Finished soldering the db37. added #30 wire for FIDLE to be used as either idle control or programmable port. Deleted iac1b and iac2b wires since I don't plan on using a 4wire idle stepper control. Also upgraded the ground pin scheme to the latest diagram from the megasquirt site.
Tomorrow afternoon, I hope to cut off the crimped db37 and solder the db37 pigtail I made to the existing harness .
Meanwhile, I decided to test my ecu with the jimstim to see if RPM's would read. Oddly, it wouldn't. WTF? It was working before....
So opened her up...
Somehow I didn't solder the jumper from IGBTIN to JS10. IGBTIN was soldered to the R26 resistor....I can't remember why?
Anywho... fired her up on the jimstim and now have RPM control again.
Tried again a few minutes later and lost RPM control. WTF? A lil further detetective work revealed that my ground wire near the proto area came loose. Resoldered it and now all is well on the jimstim ecu testing.
Will report back when more work is done...
Last edited by 2021cc8V; 01-05-2012 at 02:45 AM.
Not much to report today...
- Soldered and shrinked the pigtails of my new db37 over to the existing harness.
- Ran the new shielded cable for the hall sensor into the engine compartment.

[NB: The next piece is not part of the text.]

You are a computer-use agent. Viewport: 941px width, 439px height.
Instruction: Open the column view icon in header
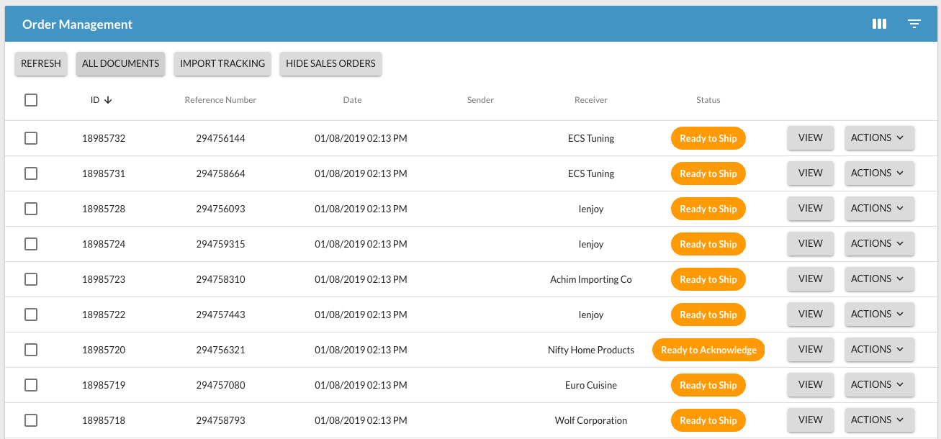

- Wired up the 3rd fuel pump.
- Hooked up the ecu to Tunerstudio and turned the key...
Fuel pump primes!!!
Crank the car..... FUEL LEAK!!! It sounded like sprinklers in the morning.

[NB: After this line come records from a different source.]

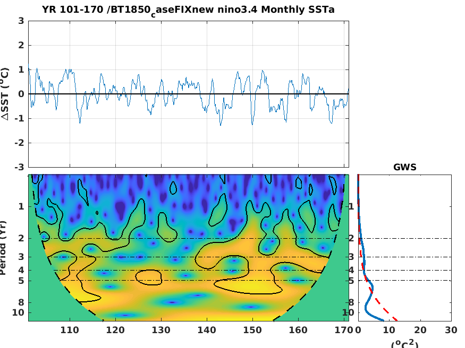This screenshot has height=348, width=465.
Task: Click period tick label 10 on the wavelet plot
Action: click(x=18, y=312)
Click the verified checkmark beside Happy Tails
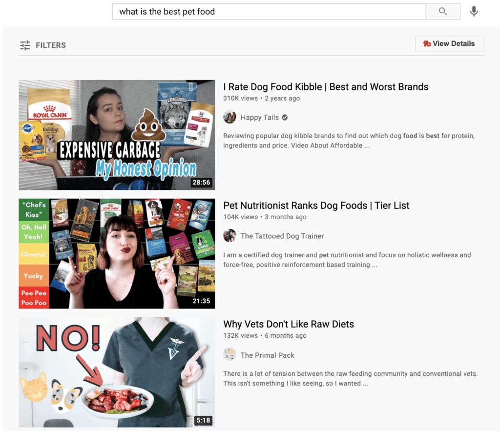 coord(285,117)
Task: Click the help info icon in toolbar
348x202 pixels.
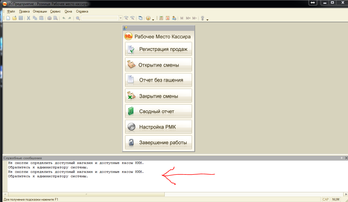Action: [148, 18]
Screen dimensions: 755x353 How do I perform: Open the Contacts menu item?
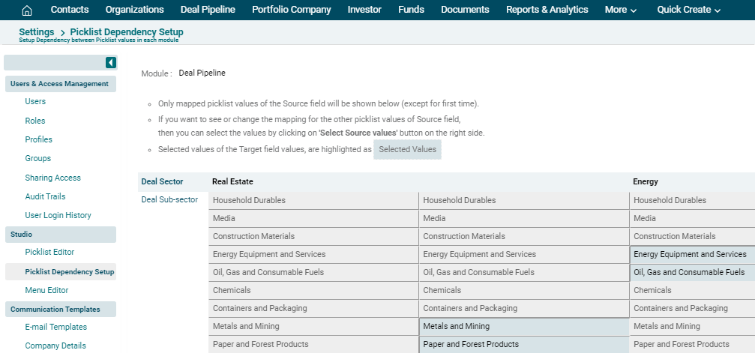(x=69, y=10)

Got the fuel leak taken care of.
Cranked the car (now looking at Tunerstudio so check for RPM's)
Nothing. Nada. Zilch. Zero. WTF?!?!?!?!??
Things I've checked and/or changed (I changed one thing at a time, and then cranked...)
- Checked the r52 r56 pots...turned them all the way ccw. then turned them cw 7.
- Spark plug wires were in wrong order. I plugged them correctly to 1-3-4-2.
- Swapped to another distributor with hall sensor
- checked coil to see if it was getting 12v. yup.
- grounded the center hall pin/wire on the hall sensor to ground per "need_a_VR6"'s suggestion.
Pics of the ecu ms2 extra v3 3.1.1
Am I missing something that's totally obvious?
It only shows RPM in tunerstudio when connected to the jimstim.
Dirty connector plugs? Hmm...I'll double-check them. I remember them not being gunked up...will clean those suckers out...thanks for the suggestion.
I checked the plug today...it was clean...
checked the connections as well...all good.
added the 1k pullup resistor from tachselect over to the 5v near the proto area.
Cranked her over....no dice. Still not showing RPM when connected to harness.
When connected to jimstim, i get rpms.
Took the distributor out and turned it by hand while the key was in the on position. I was able to pulse the fuel injectors after a certain turn.
more like , then , and then shotgun to the car.
Got some positive news. I now have a RPM signal!!!!
I decided to rewire some grounds. Originally, I had my sensor, ecu, switches and gauges grounds were all on the same ground bus that attached to the negative terminal battery. I put all the sensor grounds on one bus which led to the block. The gauges and switches ground bus attached to the chassis.
Switched back to the opto circuit on the megasquirt. Turned the dizzy manually and was able to get a rpm signal.
Put the dizzy back onto the head, and cranked her over. She's sputtering off n on BUT is not catching. At least now, I can hear the exhaust sputter off n on and smell some fuel out back.
Now to get her to catch and idle.
while doing some ground rewiring, I upgraded the ecu firmware to the latest stable offering. But in doing that, I forgot to check to make sure all my sensors were calibrated (or maybe didn't calibrate all of them). Anywho... my o2 sensor was calibrated as a narrowband. That would explain why the ecu and lc1 didn't have the same figures. Fixed that.
Adjusted the crank and priming pulse numbers, adjusted timing, and voila! The wabbit STARTS!!!!
Now to start tuning BUT.....
major oil leak coming from the oil filter mount from the block side. It's leaking really bad. Once that is taken care of, I can start working on getting it on the road.